As their questions grew louder - but not violent; trust me, I was there - she ordered everyone to back away from the bus, then said she would start boarding those of us with 9:30 tickets.

So one man yelled, insistently, "But what about the rest of us? What can you tell us about our bus?"

She then hoisted herself up and told him that if he disrespected her any more, she'd leave him on the sidewalk, without a way home. She then lectured all of us on the serious disrespect she was seeing, which she wouldn't tolerate.

Another woman said, "Ma'am, this isn't disrespect. We are cold, tired, hungry and we have no idea when we'll get home to Philly.
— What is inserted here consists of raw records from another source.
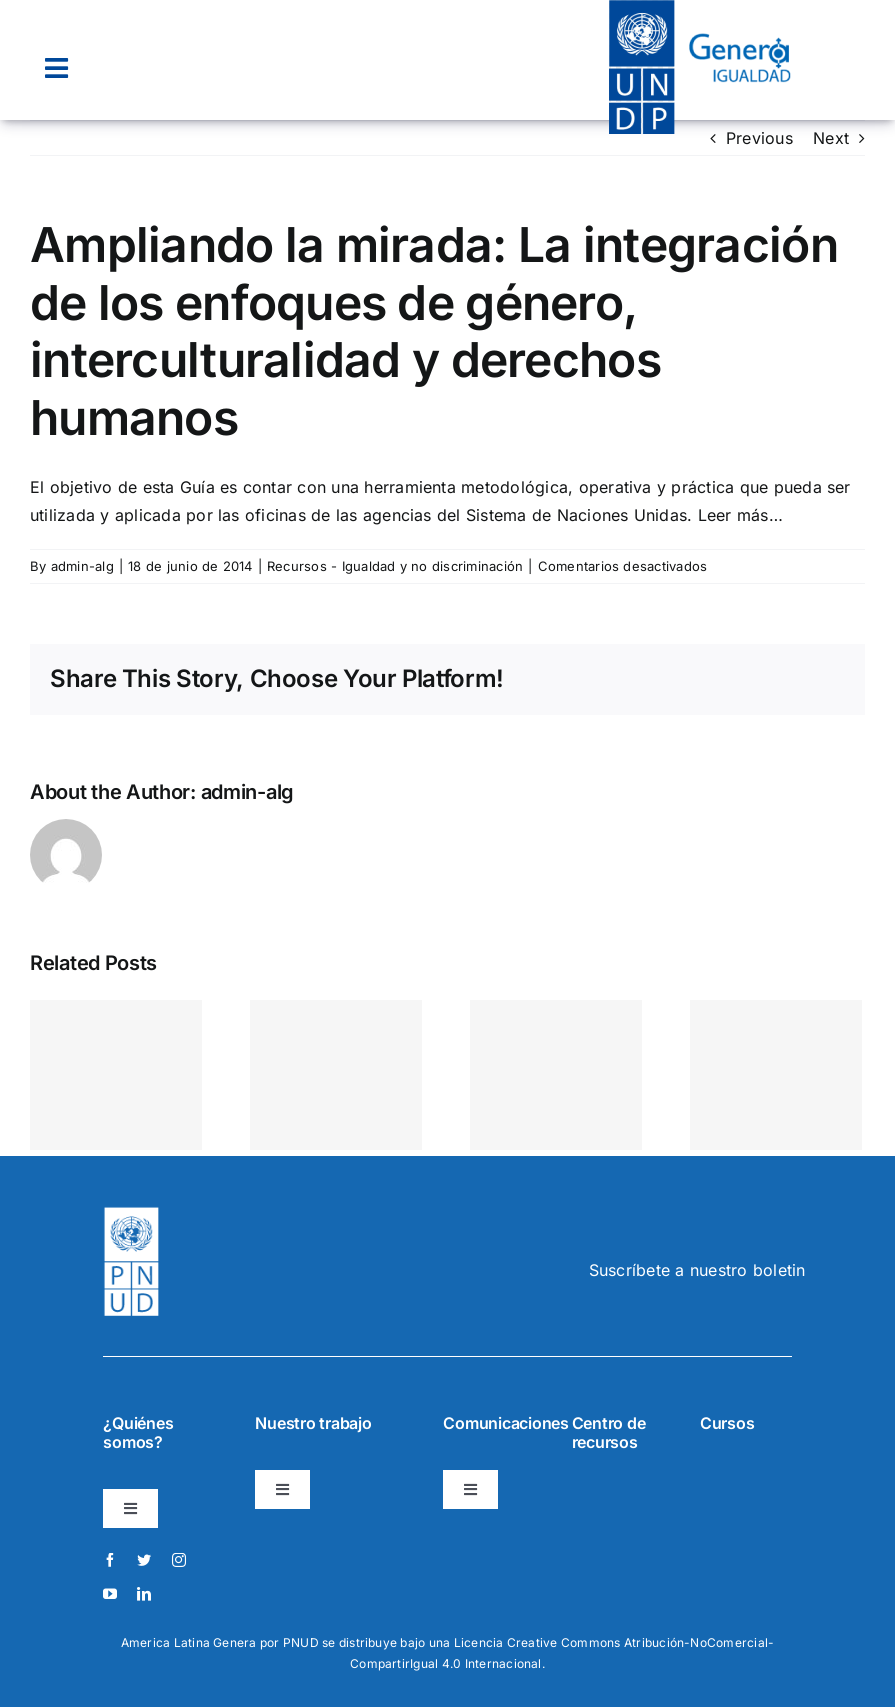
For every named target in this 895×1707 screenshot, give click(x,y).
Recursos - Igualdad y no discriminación (395, 566)
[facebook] (110, 1560)
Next (831, 138)
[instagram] (179, 1560)
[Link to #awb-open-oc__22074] (56, 68)
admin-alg (82, 566)
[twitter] (144, 1560)
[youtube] (110, 1594)
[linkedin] (144, 1594)
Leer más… (740, 515)
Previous (759, 138)
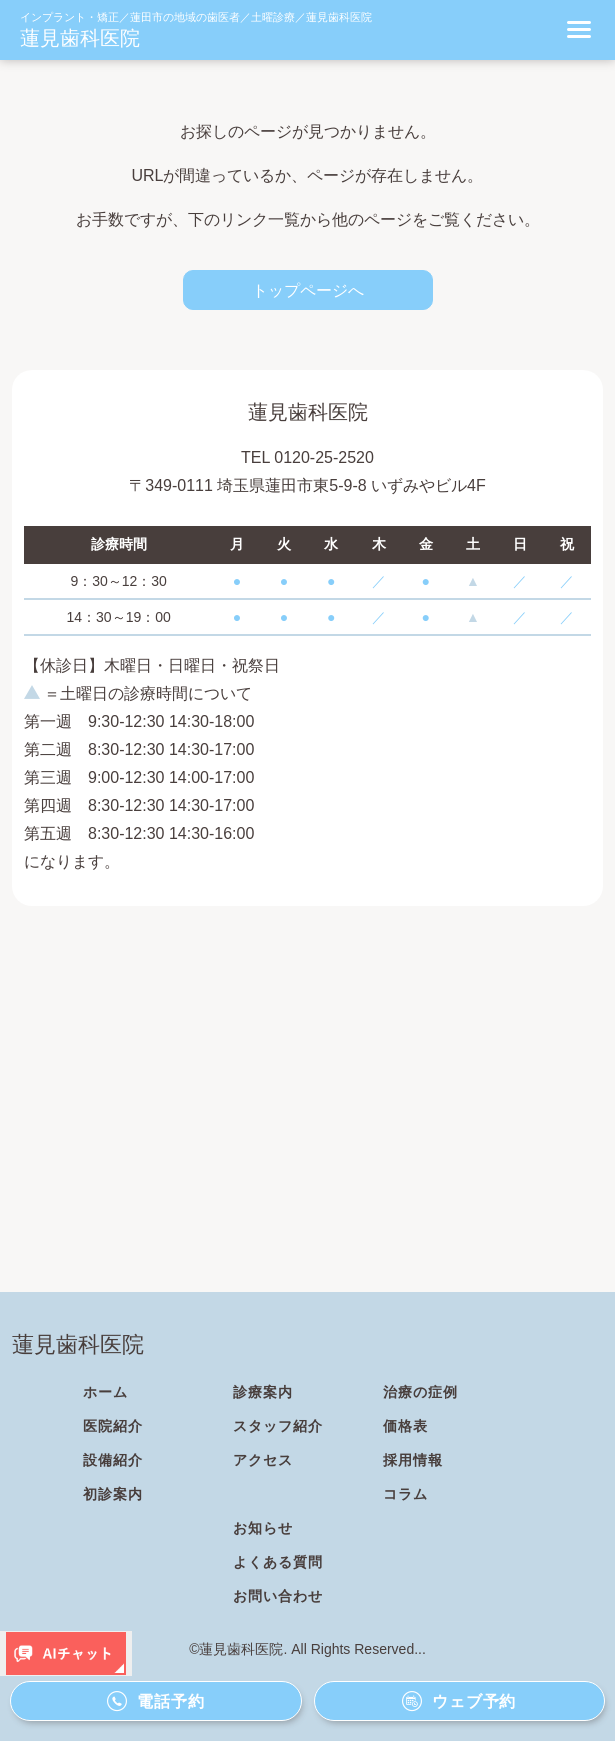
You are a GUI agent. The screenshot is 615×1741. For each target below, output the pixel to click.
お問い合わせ (278, 1596)
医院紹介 (113, 1426)
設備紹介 (113, 1460)
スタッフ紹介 (278, 1426)
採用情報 (413, 1460)
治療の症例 (420, 1392)
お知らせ (263, 1528)
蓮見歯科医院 (80, 38)
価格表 (405, 1426)
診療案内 (263, 1392)
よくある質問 (278, 1562)
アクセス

Do you know anything at all?"

The driver again lectured the crowd on their disrespect and reminded them of her ability to leave them stranded on the street. She said she knew nothing about their plight, had no one to call on their behalf, that it was not her responsibility.

She had all the power, she knew it, and she was flaunting it. Oh, she was contemptible.

What happened then: After boarding the 9:30 passengers, she allowed another 12 passsengers with 8pm tickets to board, to fill the remaining seats. A passenger left behind asked the driver, very politely but with urgency, "Is there some number you can give us to call? The customer serice desk shut down and we don't know what's going on."

"No," she said. "I don't know anything."

"Let me ask you this," the woman persisted, "Let me ask you this: If your bus broke down, who would you call?"

"I'd call the mechanic," the woman retorted.

"Can I please have his number?" the woman asked.

"There are no more seats on this bus," the driver answered - an exquisite non-sequitor.

And then we pulled away, leaving those poor people to wonder how the hell they were going to get back to Philly.

On the bus: The driver used her NexTel walkie-talkie to talk to someone at Bolt Bus about what had just happened. She spoke as loudly as if she were in her own living room. She trashed the stranded passengers, said they had cussed her out - there was no cussing; trust me, I was there - and then said she allowed "the humble ones" to board her bus.

She really said that -  the "humble ones."

She asked the man on the other end of the line whether there was room on the 10:15 bus to take the stranded passengers to Philly. He said, "I have a full bus. They're not my problem."

"Not mine either," she said. She then went on a rant about how she won't be disrespected "even if I lose my job."

The follow-up:  She might lose her job. I reported the incident to the very courteous head of customer service for Bolt Bus, who was appalled at the story and promised to interview the driver, her supervisor and the dispatcher.

(He told me the driver's name, which I'll withhold for now.)

He said the driver absolutely had a phone number she could have called, that she absolutely knew that she could share that number with the stranded passengers, that her behavior - if it was as I alleged - was unacceptable.

He added that the woman belongs to a union so, contractually, there are prescribed disciplinary measures that must be followed when an incident like this is reported.

He also said that, other than my call, he hadn't heard from other passengers about this incident. He wasn't disputing my account, but he was surprised that no one else had called, given how BoltBus passengers are a straightforward populace.

What will help: If you were one of those stranded riders, or know someone who was, contact me and I'll foward your name to BoltBus, so the very nice manager will have further vaidation of what happened that night.

As I told the man, it would have been bad enough if the driver had been merely disinterested in what happened to those poor, marooned people. What I can't get over was her active hostility for riders in trouble.

When it comes to deplorable customer service, it was a new low.